The article “is hinting at the idea that the Fed may be a bit more amenable to slowing down the pace of its rate hikes to see how the current pace of monetary policy is working,” said Steve Sosnick, chief strategist at Interactive Brokers
Investors also reacted to a barrage of earnings news overnight, including a disappointing report from Snap Inc.
and American Express Co.
So far, 101 S&P 500 firms have reported earnings for the third quarter. And while income has shrunk by 2.8%, according to FactSet data, more than 73% of these companies have surpassed Wall Street’s profit expectations.
A team of options strategists from Goldman Sachs Group said in a note to clients that open interest in options linked to major equity indexes and exchange-traded funds tracking those indexes has soared this year, while interest in single-stock options has waned.
This leaves the market vulnerable to major intraday swings on Friday as options dealers scramble to hedge their exposure to options that are close to trading in the money.
“If market makers or other options traders who delta-hedge their positions are net long [at the money] options, expiration-related flow could have the effect of dampening stock prices,” the team said in a note to clients.
Companies in focus
- Snap Inc.
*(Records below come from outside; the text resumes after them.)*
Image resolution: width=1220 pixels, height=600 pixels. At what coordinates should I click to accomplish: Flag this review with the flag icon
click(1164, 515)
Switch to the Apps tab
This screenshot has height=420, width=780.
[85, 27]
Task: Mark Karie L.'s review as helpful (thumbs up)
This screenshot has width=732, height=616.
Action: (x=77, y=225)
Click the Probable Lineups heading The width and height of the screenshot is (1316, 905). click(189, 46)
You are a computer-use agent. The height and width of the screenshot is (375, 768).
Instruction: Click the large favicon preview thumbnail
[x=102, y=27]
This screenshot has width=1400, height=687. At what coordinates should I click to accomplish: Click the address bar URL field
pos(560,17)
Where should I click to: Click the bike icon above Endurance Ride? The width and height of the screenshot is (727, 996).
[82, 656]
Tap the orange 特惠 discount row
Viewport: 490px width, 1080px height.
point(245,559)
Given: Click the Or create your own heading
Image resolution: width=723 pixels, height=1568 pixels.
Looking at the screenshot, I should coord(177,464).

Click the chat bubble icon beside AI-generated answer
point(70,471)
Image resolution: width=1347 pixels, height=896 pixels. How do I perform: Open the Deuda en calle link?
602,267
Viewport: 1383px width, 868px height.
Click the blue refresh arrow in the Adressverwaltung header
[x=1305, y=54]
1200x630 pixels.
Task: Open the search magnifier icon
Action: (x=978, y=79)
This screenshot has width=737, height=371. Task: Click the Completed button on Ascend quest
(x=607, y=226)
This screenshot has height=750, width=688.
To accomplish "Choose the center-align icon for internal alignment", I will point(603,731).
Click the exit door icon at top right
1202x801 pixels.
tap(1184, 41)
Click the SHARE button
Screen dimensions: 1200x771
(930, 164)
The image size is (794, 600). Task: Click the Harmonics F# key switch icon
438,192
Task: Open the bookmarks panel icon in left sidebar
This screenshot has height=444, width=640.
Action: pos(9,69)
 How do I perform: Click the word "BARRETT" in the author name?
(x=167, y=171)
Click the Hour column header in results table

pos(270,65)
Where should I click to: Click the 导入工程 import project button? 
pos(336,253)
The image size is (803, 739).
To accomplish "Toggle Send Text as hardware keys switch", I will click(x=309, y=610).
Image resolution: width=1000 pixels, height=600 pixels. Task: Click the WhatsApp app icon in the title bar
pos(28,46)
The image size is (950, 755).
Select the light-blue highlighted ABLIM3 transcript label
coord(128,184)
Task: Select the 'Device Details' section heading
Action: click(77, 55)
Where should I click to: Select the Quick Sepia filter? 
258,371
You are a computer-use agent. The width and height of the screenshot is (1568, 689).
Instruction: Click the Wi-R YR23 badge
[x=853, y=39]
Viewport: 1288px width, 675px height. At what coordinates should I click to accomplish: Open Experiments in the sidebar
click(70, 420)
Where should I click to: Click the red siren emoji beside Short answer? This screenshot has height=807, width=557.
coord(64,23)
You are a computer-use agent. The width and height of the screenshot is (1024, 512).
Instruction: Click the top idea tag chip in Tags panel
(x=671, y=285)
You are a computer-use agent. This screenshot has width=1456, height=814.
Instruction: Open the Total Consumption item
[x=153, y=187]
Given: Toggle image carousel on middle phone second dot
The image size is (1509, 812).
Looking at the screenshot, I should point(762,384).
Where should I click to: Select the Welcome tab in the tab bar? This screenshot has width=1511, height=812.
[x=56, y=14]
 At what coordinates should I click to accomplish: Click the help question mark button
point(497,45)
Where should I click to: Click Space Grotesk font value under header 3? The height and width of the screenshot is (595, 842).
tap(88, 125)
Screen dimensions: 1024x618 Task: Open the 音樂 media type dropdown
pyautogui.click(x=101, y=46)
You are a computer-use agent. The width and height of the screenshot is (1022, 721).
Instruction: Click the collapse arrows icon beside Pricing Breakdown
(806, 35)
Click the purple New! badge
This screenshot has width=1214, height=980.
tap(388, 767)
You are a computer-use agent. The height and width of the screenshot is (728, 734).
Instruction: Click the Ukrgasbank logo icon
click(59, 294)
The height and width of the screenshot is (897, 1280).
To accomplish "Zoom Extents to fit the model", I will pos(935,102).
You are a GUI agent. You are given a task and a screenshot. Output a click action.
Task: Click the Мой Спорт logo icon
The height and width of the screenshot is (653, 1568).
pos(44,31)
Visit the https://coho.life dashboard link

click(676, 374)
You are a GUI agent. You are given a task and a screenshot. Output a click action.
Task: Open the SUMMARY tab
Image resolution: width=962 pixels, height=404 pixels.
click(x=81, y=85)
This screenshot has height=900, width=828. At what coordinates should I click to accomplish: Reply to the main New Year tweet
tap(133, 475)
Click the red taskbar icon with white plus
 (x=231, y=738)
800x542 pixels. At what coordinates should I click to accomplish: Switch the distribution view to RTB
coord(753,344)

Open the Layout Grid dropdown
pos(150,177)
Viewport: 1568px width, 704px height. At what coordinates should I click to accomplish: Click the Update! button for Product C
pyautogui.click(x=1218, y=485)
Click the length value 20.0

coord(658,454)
SNAP shares plunged after the company reported disappointing earnings and said it’s expecting flat revenue growth for the fourth quarter.
- A report that the U.S. could subject Elon Musk’s pending acquisition for Twitter Inc. TWTR to a national security review sent the companies shares spiraling lower.
- American Express shares tumbled as the company highlighted “mixed signals” in the U.S. economy, which helped to drive shares lower despite quarterly earnings beating Wall Street’s expectations.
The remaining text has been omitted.